Communism's Faltering Re-education

August 01, 1965
One New Slogan or Gimmick Succeeds Another as Peiping Tries to Shove the Class Struggle Down the Throats of People Who Really Want to Cooperate for a Better Life

After their phony "land reform" and ruthless liquidation of landlords and bour­geoisie in the early 1950s, the Chinese Communists seemed to believe that socialism was firmly established in China and that the shift to pure Communism would not take long.

Thus misled, the Chinese Reds rashly carried out the radical and unpopular policy of the "Three Red Banners" — the General Line, the Big Leap Forward and the People's Commune — in 1958 in an attempt to over­take Soviet Russia on the road to pure Com­munism.
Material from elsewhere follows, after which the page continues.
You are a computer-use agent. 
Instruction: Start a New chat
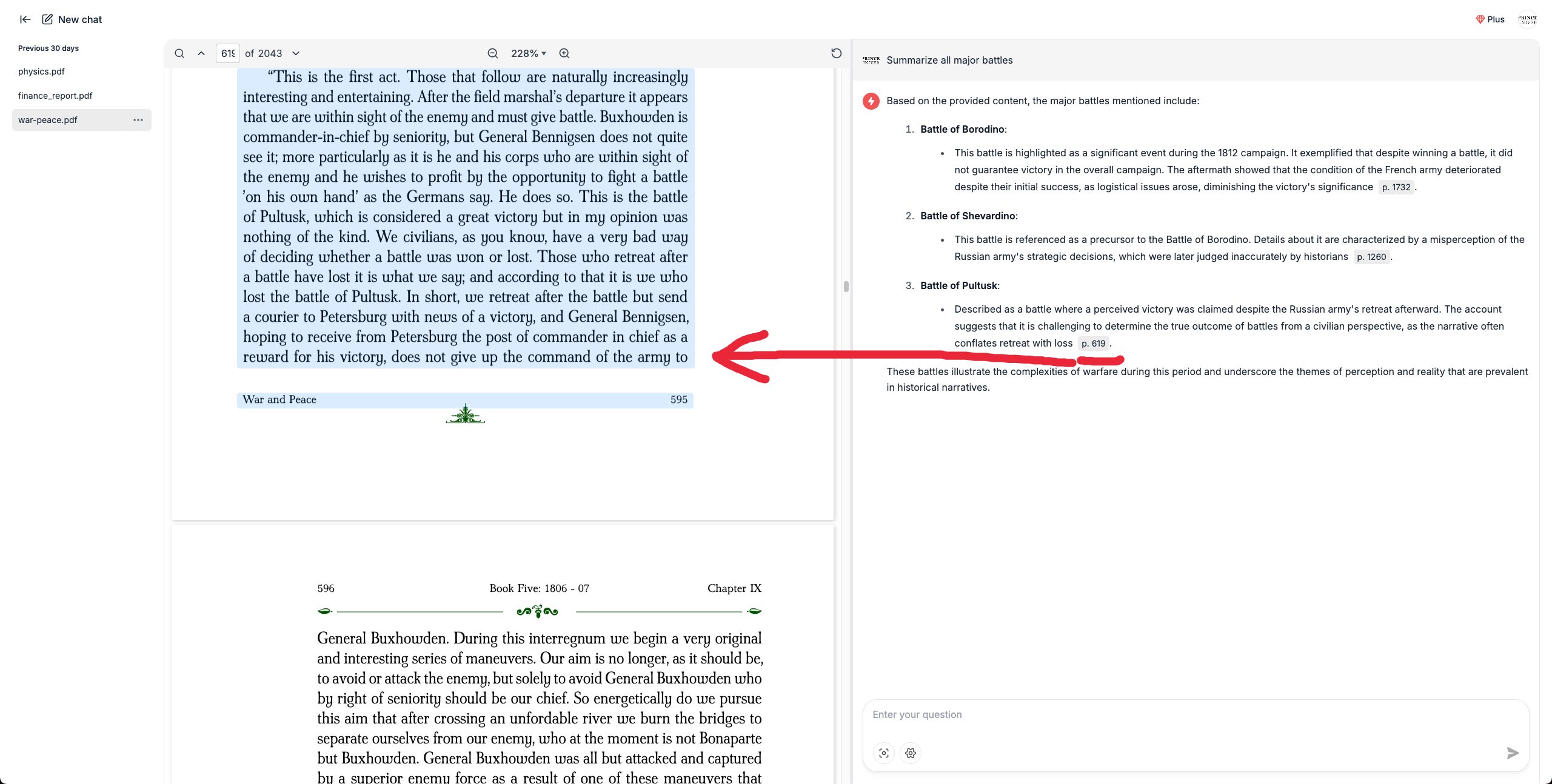(x=71, y=19)

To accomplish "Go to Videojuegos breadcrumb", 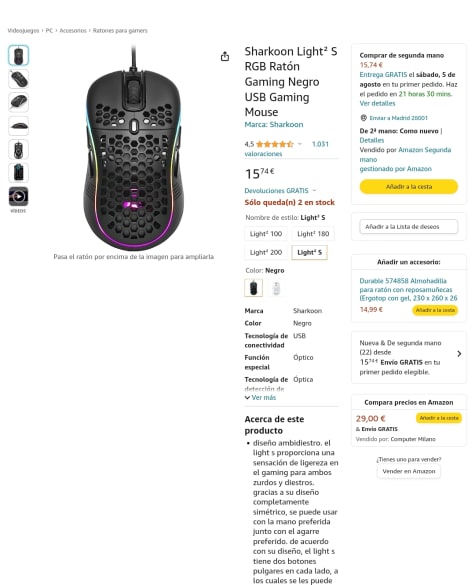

Despite regimentation and the threat of labor reform, the people, discouraged by the lack of incentives, and resentful of tyran­nical rule, resorted to sabotage or merely de­clined to do what they were told. The "Three Red Banners" are still mired in the mud into which they fell.

To pacify the people and to save the economy from collapse, the Peiping regime had to give up the operation of industries by the communes, return reserved lands to the peasants and allow them to develop sidelines, and reopen rural markets. For a time, these measures helped quiet the restive countryside. However, Peiping soon discovered that peasants and even Communist cadres were working for themselves, not for the "state", thus undermining the "collective economy", and that there had been a comeback of "capital­ism".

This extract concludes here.